Instructions to follow
Rewrite all the records below, replacing each occurrence of "Select" with "Choose" and keeping everything else the same. Leave the pictures out of your version.
** begin Provided material **
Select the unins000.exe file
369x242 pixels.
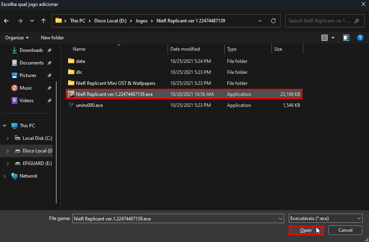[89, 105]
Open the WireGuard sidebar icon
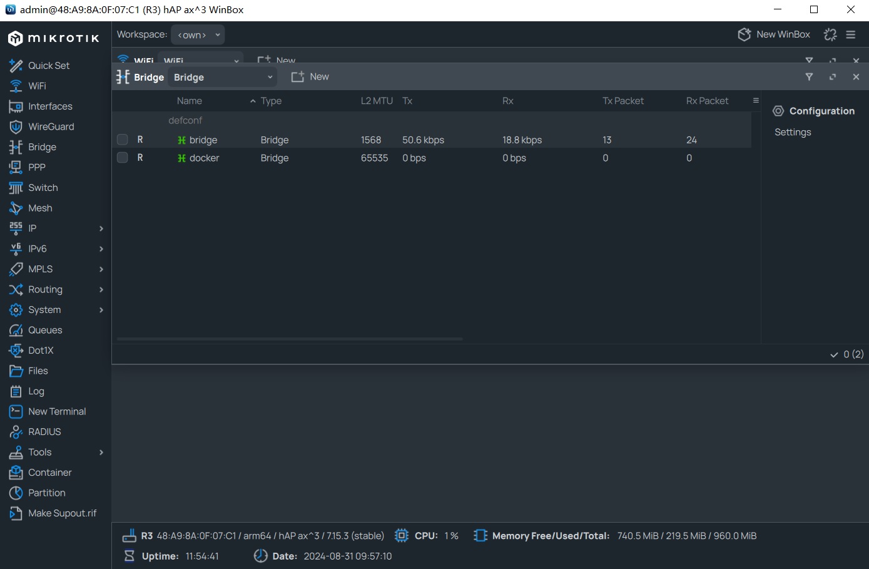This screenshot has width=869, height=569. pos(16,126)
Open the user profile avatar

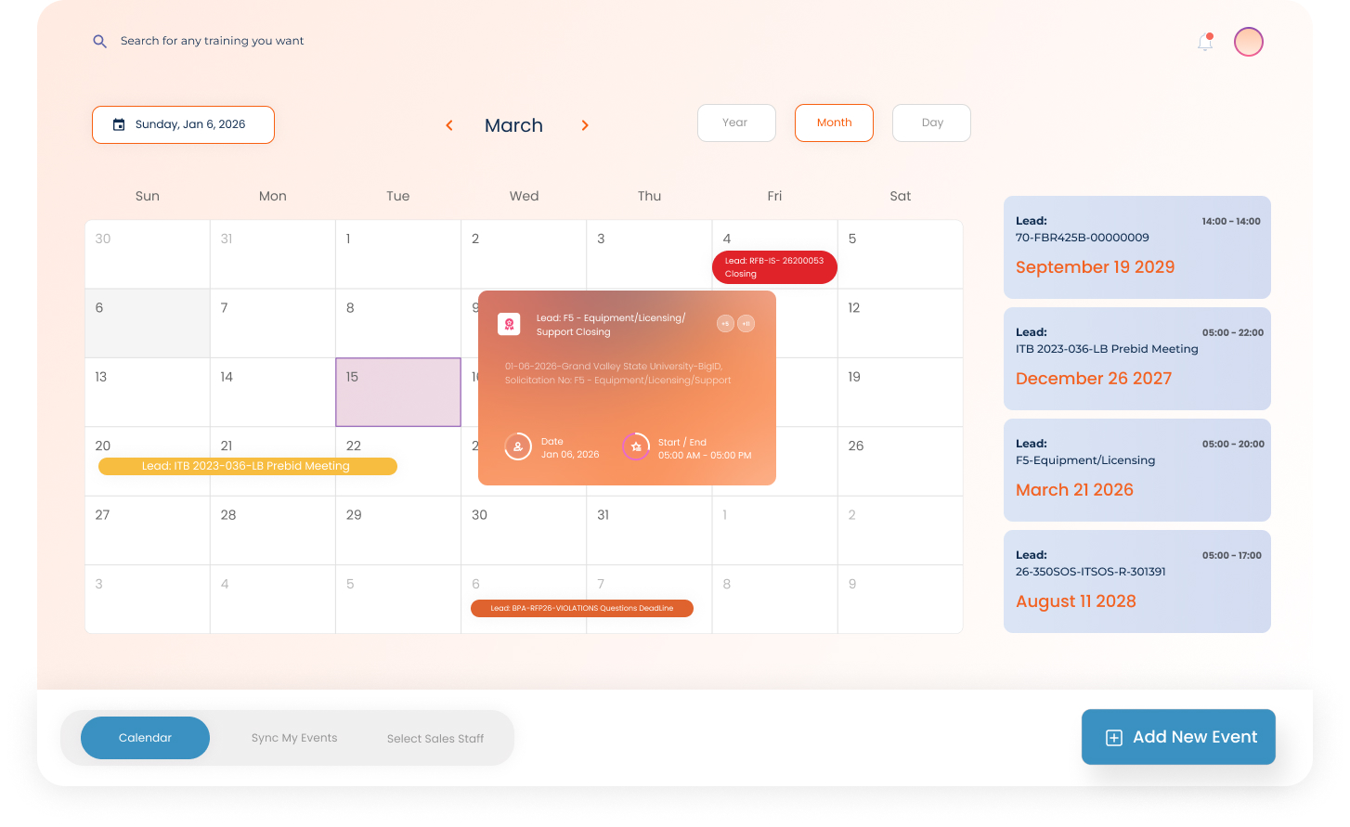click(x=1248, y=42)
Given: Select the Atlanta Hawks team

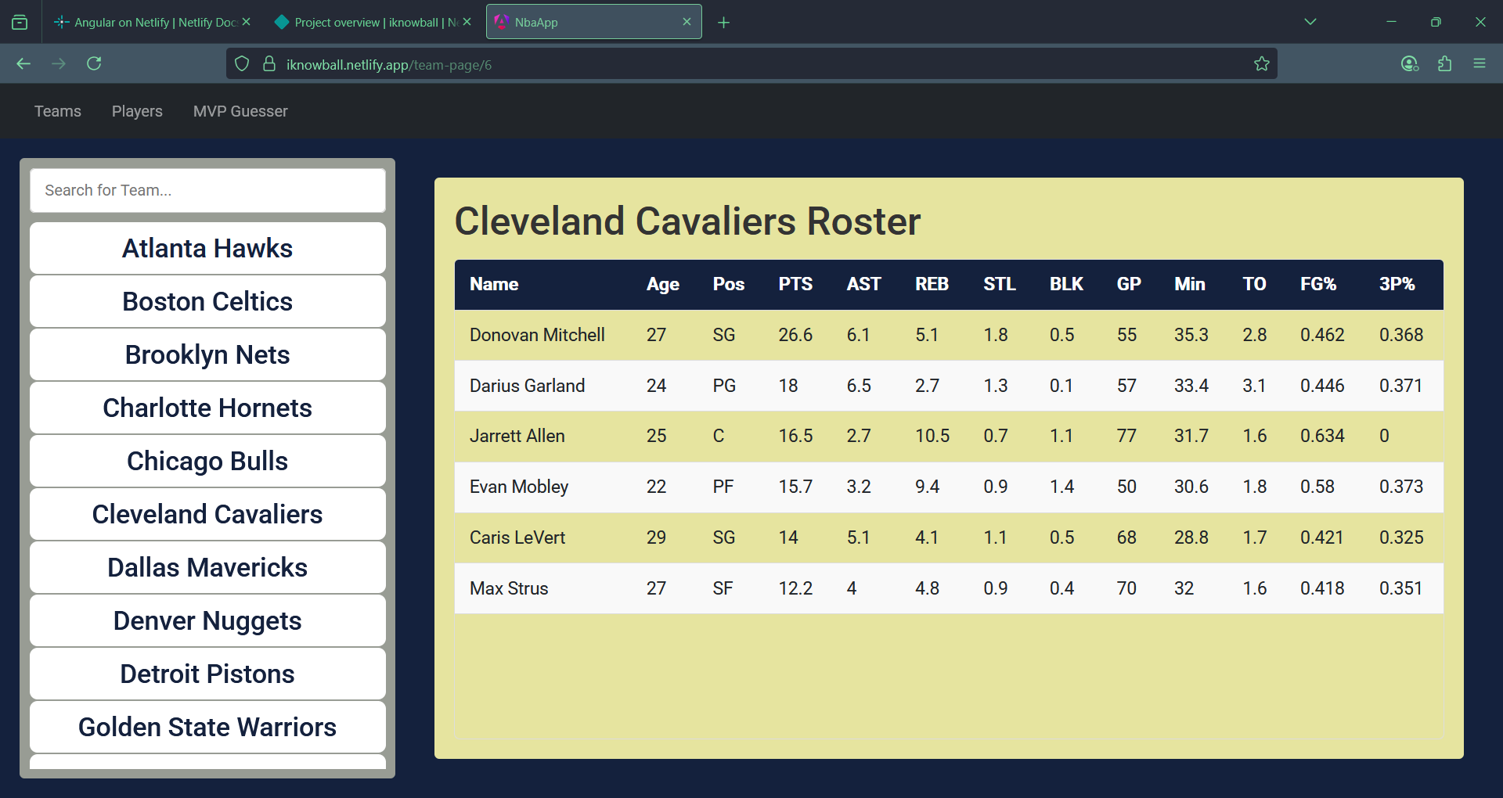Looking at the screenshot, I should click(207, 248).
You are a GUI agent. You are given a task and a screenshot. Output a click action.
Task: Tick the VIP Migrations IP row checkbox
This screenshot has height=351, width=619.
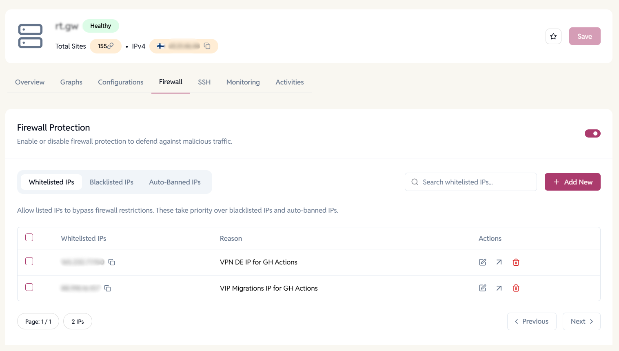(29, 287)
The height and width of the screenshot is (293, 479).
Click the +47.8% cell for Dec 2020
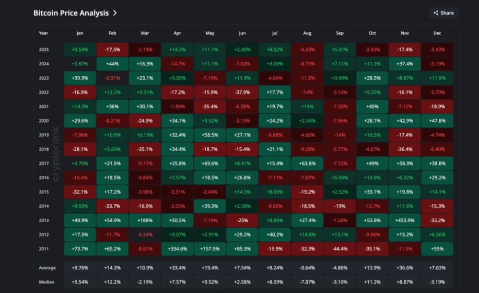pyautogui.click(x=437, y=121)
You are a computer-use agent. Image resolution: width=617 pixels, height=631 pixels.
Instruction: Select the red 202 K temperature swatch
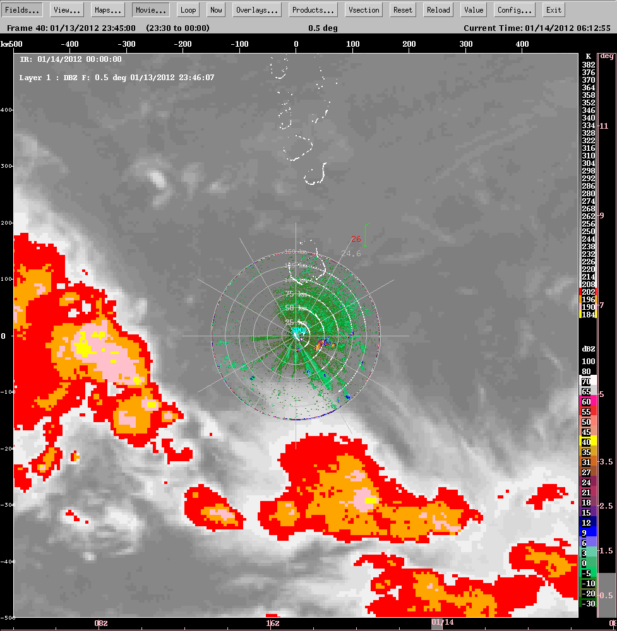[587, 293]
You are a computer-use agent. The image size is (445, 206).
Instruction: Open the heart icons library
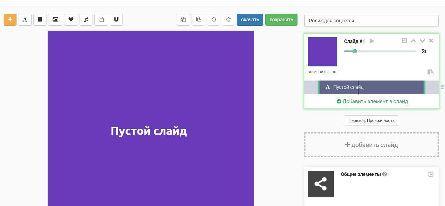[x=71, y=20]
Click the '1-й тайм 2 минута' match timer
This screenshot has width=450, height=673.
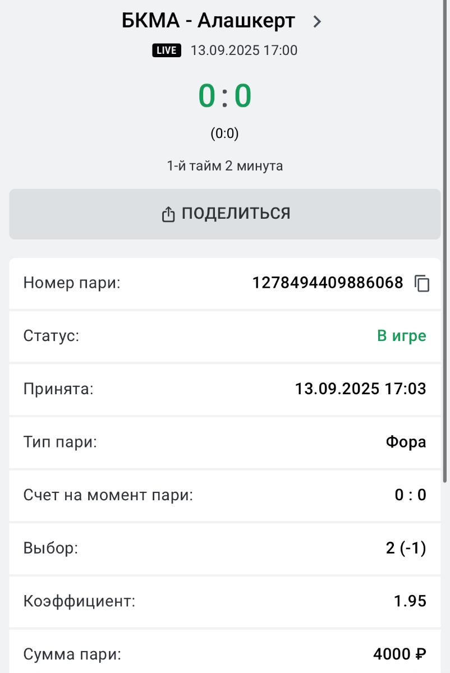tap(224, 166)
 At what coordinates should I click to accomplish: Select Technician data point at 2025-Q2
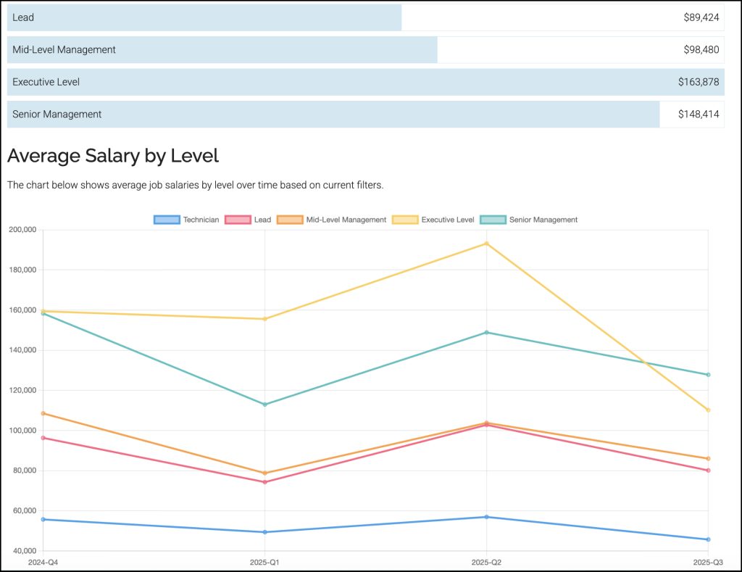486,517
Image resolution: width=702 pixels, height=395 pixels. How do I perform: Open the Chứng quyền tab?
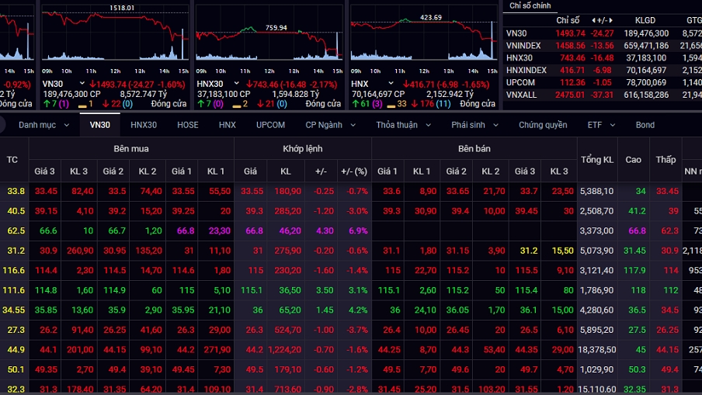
** end Provided material **
Answer to this problem
Choose the unins000.exe file
369x242 pixels.
[89, 105]
Open the WireGuard sidebar icon
This screenshot has width=869, height=569. pos(16,126)
Open the user profile avatar

click(x=1248, y=42)
Given: Choose the Atlanta Hawks team

Looking at the screenshot, I should click(207, 248).
You are a GUI agent. You are given a task and a screenshot. Output a click action.
Task: Tick the VIP Migrations IP row checkbox
This screenshot has height=351, width=619.
(29, 287)
The height and width of the screenshot is (293, 479).
Click the +47.8% cell for Dec 2020
pyautogui.click(x=437, y=121)
You are a computer-use agent. Image resolution: width=617 pixels, height=631 pixels.
Instruction: Choose the red 202 K temperature swatch
[587, 293]
You are a computer-use agent. The image size is (445, 206).
Instruction: Open the heart icons library
[x=71, y=20]
Click the '1-й тайм 2 минута' match timer
This screenshot has width=450, height=673.
tap(224, 166)
 At what coordinates should I click to accomplish: Choose Technician data point at 2025-Q2
486,517
Image resolution: width=702 pixels, height=395 pixels. How do I perform: Open the Chứng quyền tab?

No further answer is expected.